*Written exercise*:
Please copy the cooperative contract text below word for word, starting with "Contract Agreements" and going on through "you have asked.".

*Passage*:
[start]
The Cooperative Contract

Vann Joines

The cooperative contract was developed to promote cooperation rather than competition among people in getting their basic
needs met. The primary assumptions behind the contract are as follows: People tend to get into competition and use
competitive behaviors (rescuing, power-plays, secrets and lies) when they perceive some scarcity. In human relationships,
there is not a scarcity of the basic things we need. There is enough time, energy, and attention to go around. People can get
their basic needs met far better through cooperation than through competition.

 

Contract Agreements

  1. ASK FOR 100% OF WHAT YOU WANT, 100% OF THE TIME, with the understanding that the other person has the right to
    say “Yes” or “No”. “Yes” does not mean “Yes” forever. It means “Yes” for right then, so that when the other person is
    ready she/he can say, “I’d like to stop now.”
    In the same way, “No” does not mean “no” forever. It means “No” for right then, so that if the other person says “No”,
    you can ask him/her when she/he would be willing to do what you have asked.
  2. TO NOT RESCUE. Rescuing can take several forms:
    One way of rescuing can be to say “Yes” when you really want to say “No”, and agree to do things you really don’t want
    to do.
[end]
*Data provided*:
[start]
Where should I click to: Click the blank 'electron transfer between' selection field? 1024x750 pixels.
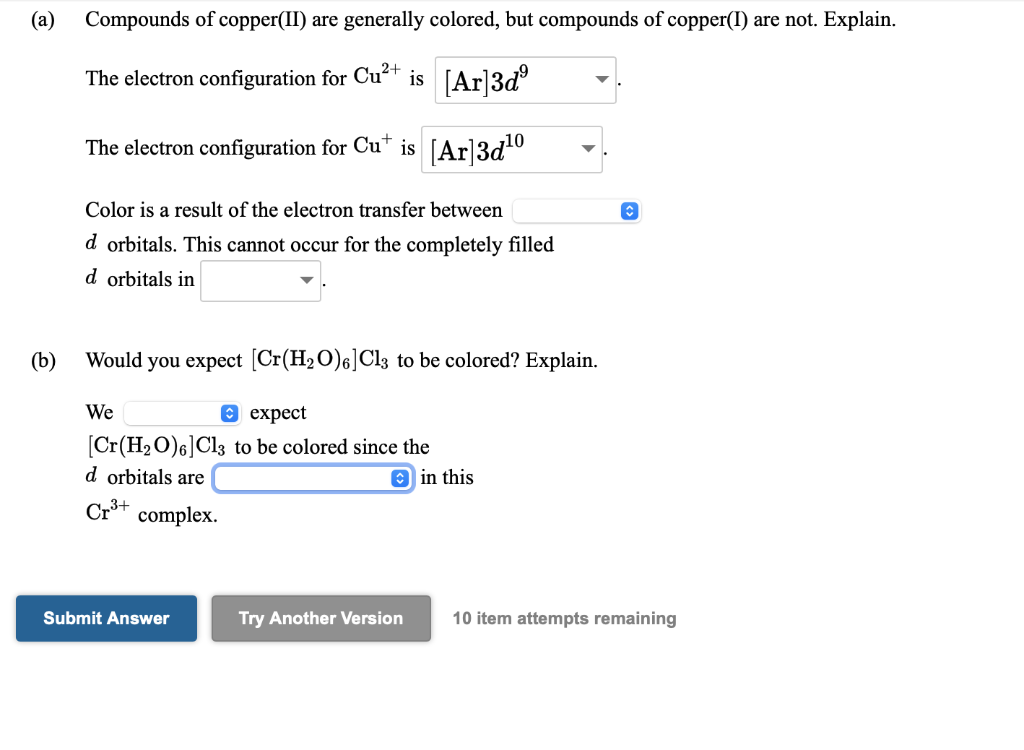570,211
[end]
*Finished answer*:
Contract Agreements

  1. ASK FOR 100% OF WHAT YOU WANT, 100% OF THE TIME, with the understanding that the other person has the right to
    say “Yes” or “No”. “Yes” does not mean “Yes” forever. It means “Yes” for right then, so that when the other person is
    ready she/he can say, “I’d like to stop now.”
    In the same way, “No” does not mean “no” forever. It means “No” for right then, so that if the other person says “No”,
    you can ask him/her when she/he would be willing to do what you have asked.